Yes, after years of marriage you definitely have to make a choice to keep your marriage great everyday! You also both have to understand that its not that you love each other less but that you are just much moroe familiar with each other that it seems less like "butterflies"! When we start to notice we are getting mundane, we schedule a "date" or go somewhere new. We also like to reminisce about the times when we first met, listen to music we listened to when we first met, look at pics together and it brings back some of the excitement of when we first started dating and helps us appreciate how much we've changed and grown--together!
i think that both parties in a relationship have to want to spice it up, or in some cases even make it work after long periods of time. I have been with my significant other for 8 years, and there seems to be absolutely nothing that can bring us back together. We have been having problems, and there have been accusations of infidelity, but no absolute proof. I want things to change and get better, or be the way they were in the beginning. I knew the very first moment we met that I loved him, but now, I wonder what if we never would have met. I hate to say it, but in a way, I dont believe there is anything that can help my relationship. When 2 people who live in the same house dont even speak to each other for days at atime and sleep as far away from each other as possible ( when he even sleeps in the same bed with me) what do you do? I love him, but I dont feel the same from him in return. Some days, I feel like I am just a livein housekeeper or a nanny.
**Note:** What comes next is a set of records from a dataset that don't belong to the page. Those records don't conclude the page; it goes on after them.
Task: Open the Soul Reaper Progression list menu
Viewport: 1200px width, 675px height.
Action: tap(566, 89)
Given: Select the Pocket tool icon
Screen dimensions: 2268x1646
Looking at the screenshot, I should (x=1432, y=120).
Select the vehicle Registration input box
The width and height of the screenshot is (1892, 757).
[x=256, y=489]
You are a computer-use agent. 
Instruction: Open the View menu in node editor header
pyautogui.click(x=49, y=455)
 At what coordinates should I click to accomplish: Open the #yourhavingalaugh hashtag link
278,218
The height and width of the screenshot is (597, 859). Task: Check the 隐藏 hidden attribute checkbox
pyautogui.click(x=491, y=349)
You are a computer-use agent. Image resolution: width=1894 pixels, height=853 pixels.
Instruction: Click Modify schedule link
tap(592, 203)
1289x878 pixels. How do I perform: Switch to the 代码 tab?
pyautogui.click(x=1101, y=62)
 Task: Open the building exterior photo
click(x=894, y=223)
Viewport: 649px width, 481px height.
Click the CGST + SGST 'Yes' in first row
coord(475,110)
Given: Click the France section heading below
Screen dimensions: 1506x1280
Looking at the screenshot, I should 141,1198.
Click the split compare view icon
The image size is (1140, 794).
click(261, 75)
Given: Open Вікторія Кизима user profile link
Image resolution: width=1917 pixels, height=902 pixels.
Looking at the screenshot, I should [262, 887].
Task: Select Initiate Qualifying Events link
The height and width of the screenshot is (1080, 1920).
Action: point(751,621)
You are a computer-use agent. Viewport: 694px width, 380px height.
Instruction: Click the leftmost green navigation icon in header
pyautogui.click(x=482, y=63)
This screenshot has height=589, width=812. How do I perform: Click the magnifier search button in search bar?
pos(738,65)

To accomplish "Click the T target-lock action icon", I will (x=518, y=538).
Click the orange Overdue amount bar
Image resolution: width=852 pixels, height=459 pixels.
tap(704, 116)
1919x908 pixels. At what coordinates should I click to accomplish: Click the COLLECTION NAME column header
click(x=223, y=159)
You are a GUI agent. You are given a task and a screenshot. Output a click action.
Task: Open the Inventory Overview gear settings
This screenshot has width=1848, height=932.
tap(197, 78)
Everything that gets done in the house is done by me, and if it isnt done, it is complained about by him. Some days, I wish he would leave me, because the pain in my heart is so extreme that i would rather just get over that love than to try to love and be loved any more. As the saying goes, it is better to have loved and lost, than to have never loved at all. Seems like that is true, until you evaluate the amount of pain you feel from that loss.
I totally agree with this. My FH and I recently picked up skiing as a new activity and it really rekindled the excitement! It is hard though to keep it interesting, it's work!
I truly agree, when being in a long term relationship you lear what will make it sizzle or fizzle. Your likes, and dislikes, I think both parties need to bend over for the other at times. Honesty is also so important.
I have found a way to make my 17 yr relationship feel brand new again.......Having another baby!!!! It has made us both realize what we loved about each other to begin with.
I also agree that you have to do new things to keep the relationship interesting, but with kids and a job it just don't seem like there is any time left for each other.
If you stop loving ,nothing brings back your feelings.Just shake hands and be friends.
I cant even imagine why anyone wouldnt want to try new things...recall that incredible feeling you got in the lower part of you abdomen when you even thought of being with your partner? trying new and different things or reinventing the old things that worked before almost gaurantees you to get that feeling back. (if you've lost it) I say try doing the things that take you out of your 'comfort zone' If he isn't one to try dancing a little bit with you to a slow song then you dance for him. It is amazing how the little things can spice up your life. I put a little love note in my sweety's lunch each week and most often it is when he does something I truly enjoyed like going for a walk in the woods or something small like that that means alot to me. I make sure I tell him what it meant to me. On occasion I slip the sexy lil note in his lunch and am quite often surprised by the call I receive at lunch time tee hee hee...go ahead girls..spice up your life a little...it is soooo worth it for both of you!
Due to my husbands job we only see each other a couple of hours a week. I am just so happy to be with him that I don't find our time together boring. I am sure not seeing eachother a lot is creating its own excitement because there always seems to be a "spark" between us.